The Wikipedia community, known as Wikipedians, is the community of contributors of the online encyclopedia Wikipedia. It consists of editors, some operating Wikipedia bots, and administrators. The Arbitration Committee (or ArbCom) is a court of last resort for disputes on Wikipedia.

==== Wikipedians in residence ====
Wikipedians in residence are Wikipedians and Wikimedians who collaborate with a cultural institution to help integrate its work into the projects.

===Thematic organizations===
Thematic organizations are charities, similar to chapters, founded to support Wikimedia projects in a subject focal area. As of 2021 there are two such organizations. WikiPortraits, started in 2024, is a group of photographers, funded by the WMF, working to improve Wikipedia's access to freely-licensed photos of notable people.

===Wikimedia chapters===

National and regional community groups have incorporated chapters, charitable organizations that support Wikimedia projects and their participants in specified countries and geographical regions. As of 2021 there are 39 chapters. Over time the agreements between chapters and WMF became more formalized.

Wikimedia Deutschland (WMDE) is the oldest chapter, holding its first meeting in 2004. As of 2016, it had a budget of €20 million. Some chapters such as WMDE get some of their funds directly from grants and supporting memberships. Some others get their funds primarily from annual plan grants from WMF. As of 2019, roughly 10% of the WMF budget is distributed in this way to chapters and thematic organizations.

■ **GIVEN ENTRIES**:
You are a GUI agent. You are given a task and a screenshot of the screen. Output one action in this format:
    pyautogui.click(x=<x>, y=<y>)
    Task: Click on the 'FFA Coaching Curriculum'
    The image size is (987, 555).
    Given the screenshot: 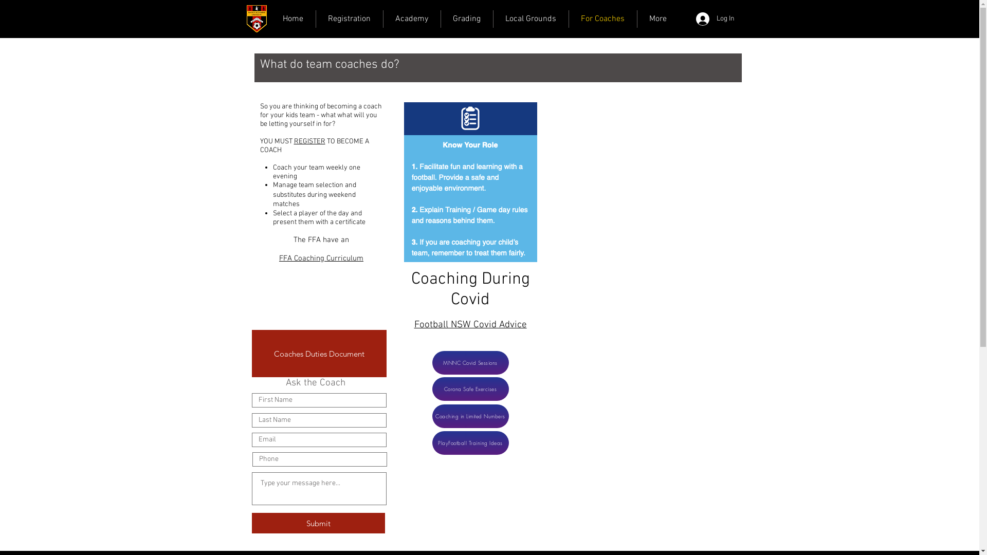 What is the action you would take?
    pyautogui.click(x=279, y=257)
    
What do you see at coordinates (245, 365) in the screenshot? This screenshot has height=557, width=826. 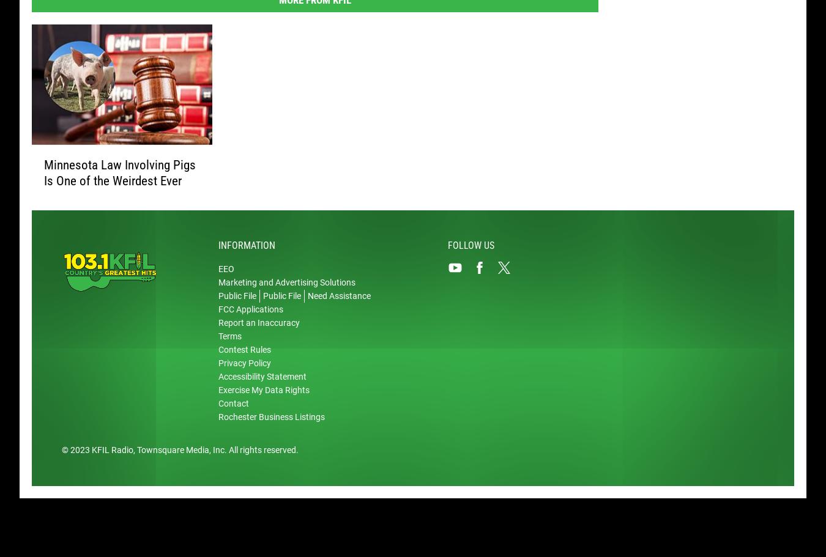 I see `'Privacy Policy'` at bounding box center [245, 365].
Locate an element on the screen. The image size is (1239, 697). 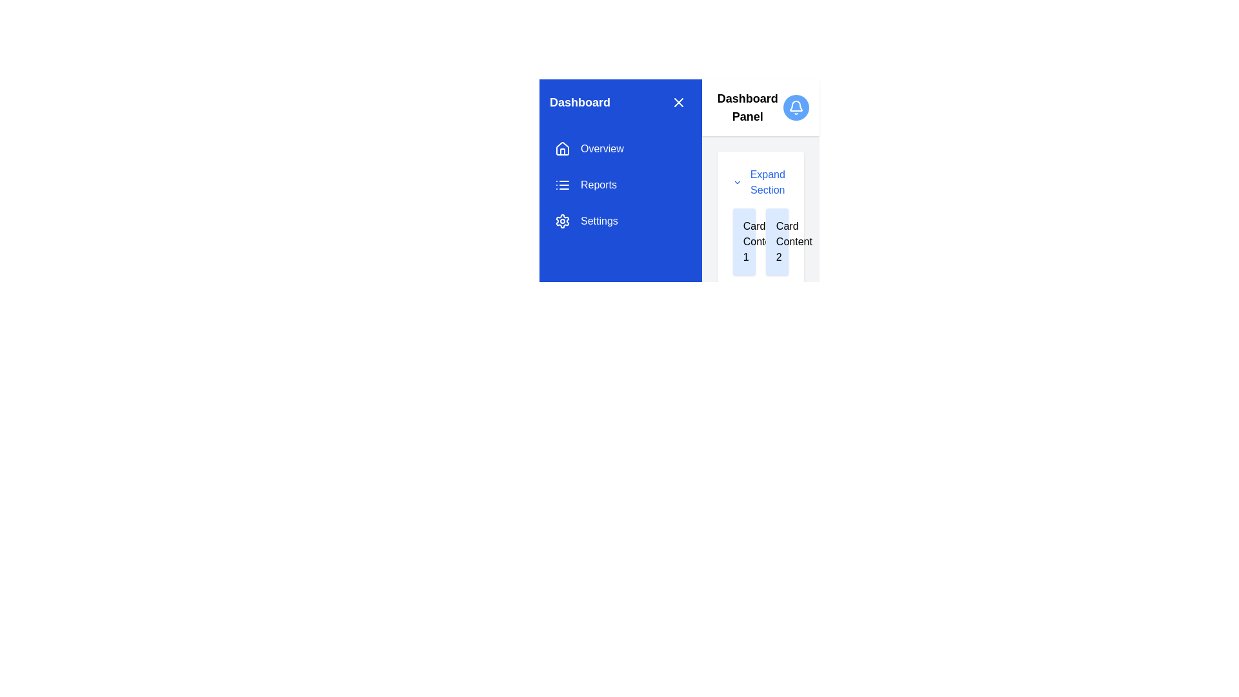
the chevron icon to the left of the 'Expand Section' text within the 'Dashboard Panel' is located at coordinates (737, 182).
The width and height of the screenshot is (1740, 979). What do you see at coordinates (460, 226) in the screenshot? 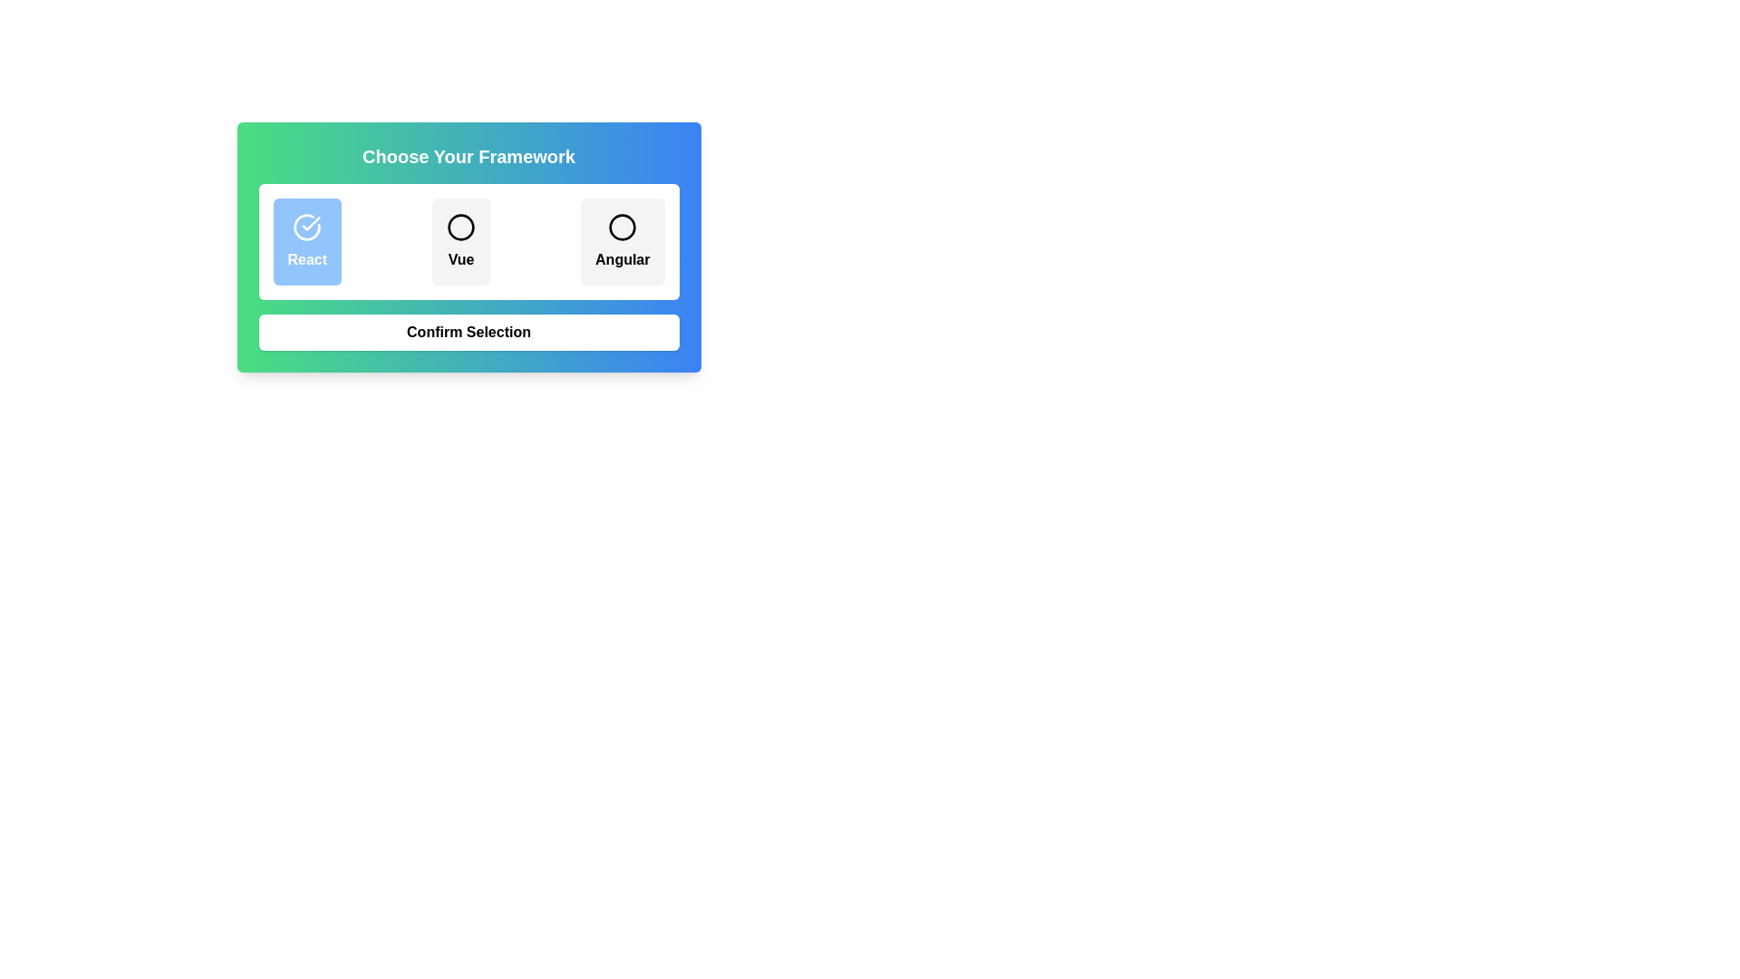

■ **QUESTIONS TO ANSWER**:
- A) In the Wikipedia community text, which chapter is the oldest, and when did it hold its first meeting?
- B) Write a continuation of the Wikipedia community text, starting after its final sentence.

■ **WRITTEN ANSWERS**:
- A) Wikimedia Deutschland (WMDE) is the oldest chapter. It held its first meeting in 2004.

- B)
===Wikimedia Foundation===

The Wikimedia Foundation (WMF) is an American non-profit and charitable organization headquartered in San Francisco. It owns the domain names and maintains most of the movement's websites. According to WMF's 2015 financial statements, in 2015 WMF had a budget of US$72 million, spending US$52 million on its operation, and increasing its reserves to US$82 million. WMF is primarily funded by donations with the average donation being $15.

WMF was founded in 2003 by Jimmy Wales so that there would be an independent charitable entity responsible for the domains and trademarks, and so that Wikipedia and its sister projects could be funded through non-profit means in the future. Its purpose was "... to empower and engage people around the world to collect and develop educational content under a free license or in the public domain, and to disseminate it effectively and globally."

===Wikimedia user groups===
There are over 800 language editions of different Wikimedia projects, each with groups of editors working on areas of shared interest. Some have Wikiprojects with their own project pages, membership lists, and open task trackers. Some also register as community user groups to participate in movement governance, use community logos outside of the wikis, and receive grants for events and projects. As of 2023, there are over 140 user groups.